Munculnya sejumlah isu yang oleh sebagian umat Islam dipandang merugikan mereka pada akhirnya melahirkan gerakan ijtima’ulama untuk mengusung pasangan calon (paslon) presiden dan wakil presiden. hasil ijtima’, -yang di dalamnya terdapat representasi ulama sebagai penantang petahana- merekomendasikan Prabowo untuk memilih cawapres yang berasal dari kalangan ulama (pasangan capres-cawapres bertipe nasionalis- agamis). Sebagai negara yang mayoritas penduduknya Muslim, berebut suara muslim merupakan hal yang logis dan selalu terjadi dalam setiap pemilu.

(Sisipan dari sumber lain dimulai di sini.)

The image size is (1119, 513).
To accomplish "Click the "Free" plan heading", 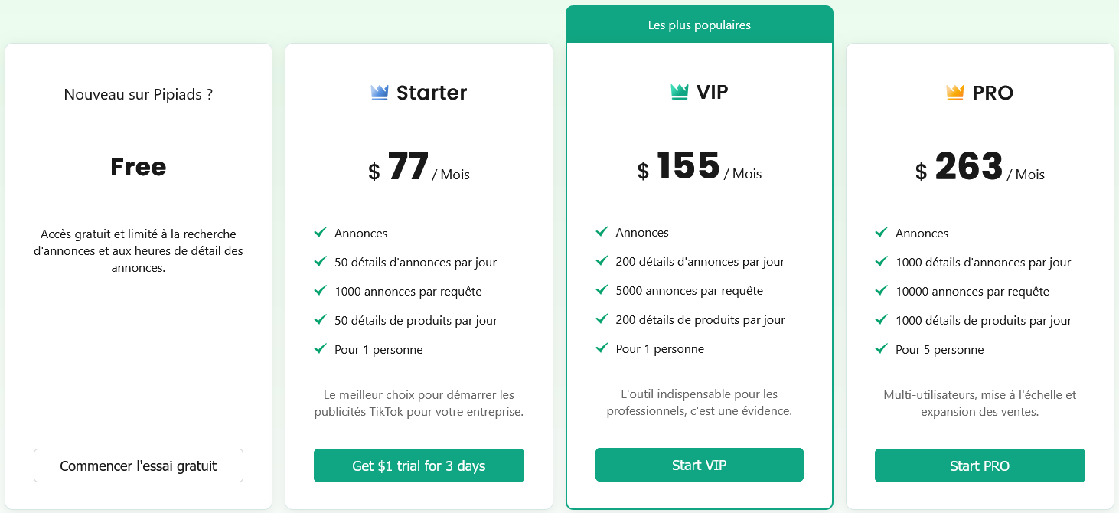I will click(138, 167).
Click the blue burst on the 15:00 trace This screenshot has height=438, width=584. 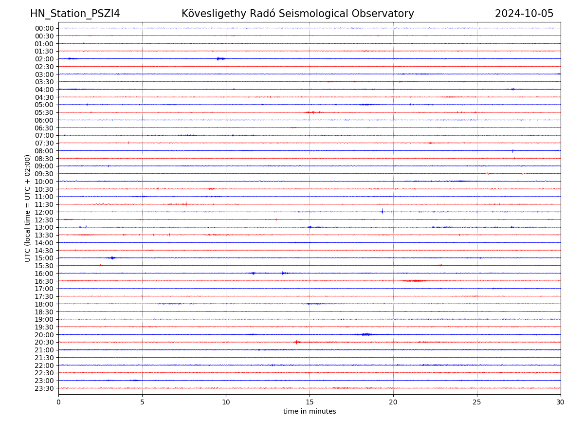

“Pemilu dan Kegagalan Parpol”
Dalam perkembangannya aktivitas parpol mewarnai pemerintahan dan parlemen. Perannya cenderung menguat dan berpengaruh signifikan terhadap peta politik Indonesia, meskipun pengaruhnya tidak seluruhnya positif. Pengalaman dari pemilu ke pemilu menunjukkan bahwa permasalahan yang dihadapi relatif sama: perilaku distortif, melanggar hukum dan menghalalkan semua cara (vote buying). Tapi parpol sebagai peserta pemilu belum mampu merespon dan memberi solusi konkrit. Harapan rakyat pasca pemilu, mereka bisa menyaksikan kinerja pemerintah/parlemen yang lebih berpihak pada nasib rakyat. Karena pemilu diharapkan berkorelasi positif terhadap kesejahteraan rakyat.
“Pemilu dalam Masyarakat Plural”
Pemilu serentak pada dasarnya merupakan upaya demokratis yang diharapkan dapat menjadikan legislator dan eksekutif menjadi lebih akuntabel di hadapan rakyat sebagaimana tuntutan demokrasi ideal. Pemilu juga signifikan untuk lebih mengenalkan nilai-nilai demokrasi di Indonesia yang merupakan masyarakat heterogen.

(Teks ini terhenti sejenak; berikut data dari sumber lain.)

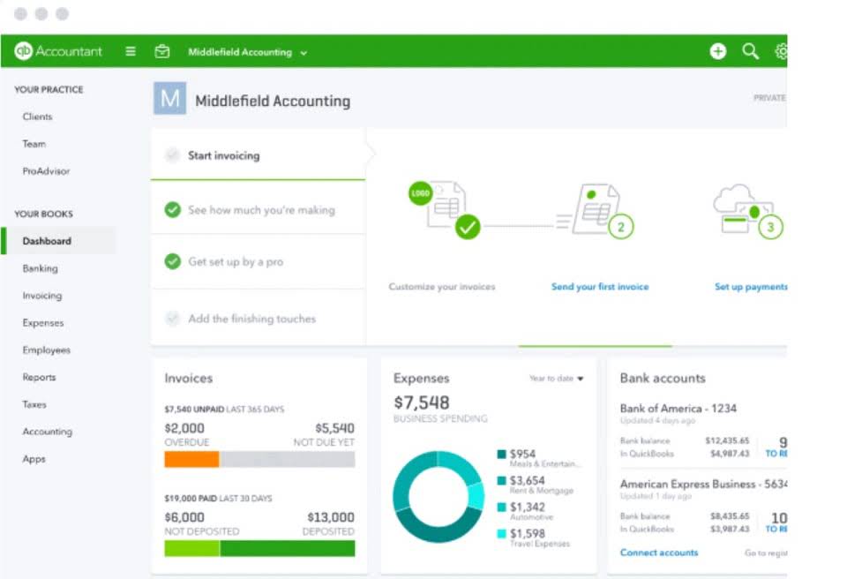
Task: Click the 'Send your first invoice' link
Action: click(x=600, y=287)
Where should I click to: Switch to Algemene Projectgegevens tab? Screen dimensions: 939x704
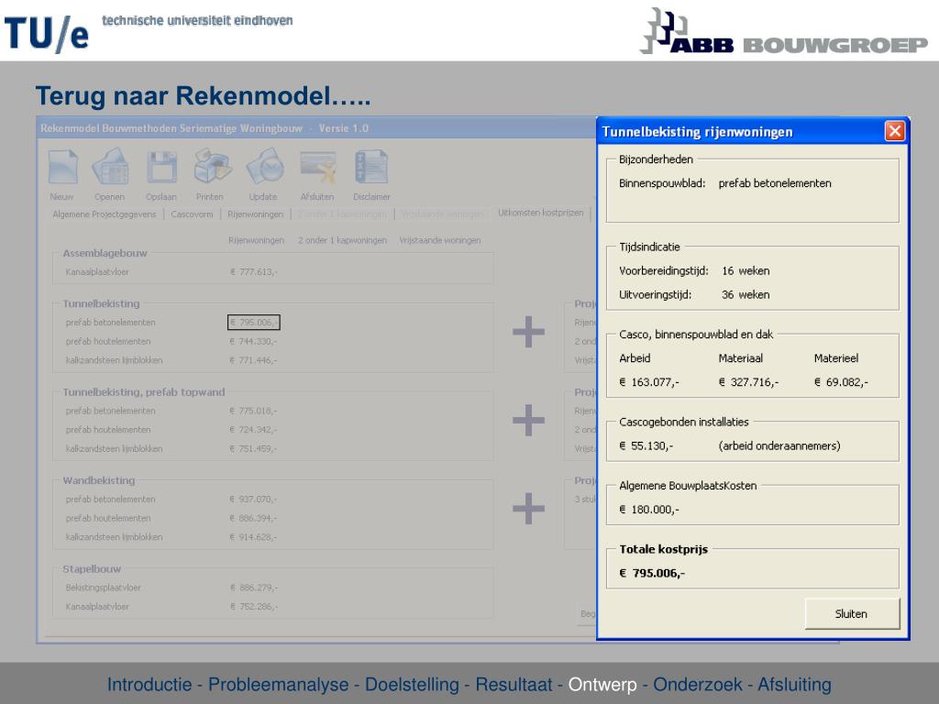(x=104, y=214)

“Pemilu dan Politisasi Birokrasi”
Ketidaknetralan birokrasi dalam pemilu bisa berakibat pada lemahnya legitimasi kinerja pemerintah, penyelenggara pemilu dan hasilnya. Sejauh ini tataran empirik menunjukkan adanya tarikan politik, khususnya, dari penguasa terhadap birokrasi. Politisasi birokrasi makin tampak nyata dengan dijadikannya menteri-menteri, kepala- kepala lembaga, kepala-kepala daerah sebagai pemenangan paslon dalam pilpres. Artinya, birokrasi terlibat politik praktis tak hanya di pusat, tapi juga sampai ke daerah-daerah.

E. Penutup
Konsolidasi demokrasi di Indonesia cenderung fluktuatif dan belum berjalan secara regular karena pilar-pilar pentingnya (pemilu, partai politik, civil society, media massa) belum berfungsi efektif dan belum maksimal. Sebagai pilar penting demokrasi, pemilu diperlukan untuk suksesi kepemimpinan dan mengoreksi kinerja pemerintahan. Pemilu juga mensyaratkan unsur kejujuran, keadilan, transparansi dan akuntabilitas. Proses pendalaman demokrasi/konslidasi demokrasi memerlukan peran penting stakeholders terkait pemilu dan juga elemen- elemen kekuatan lainnya seperti civil society, elite/aktor, media massa dan medsos serta lembaga survey. Independensi, kedewasaan dan partisipasi kekuatan-kekuatan sosial (societal forces) tersebut sangat diperlukan.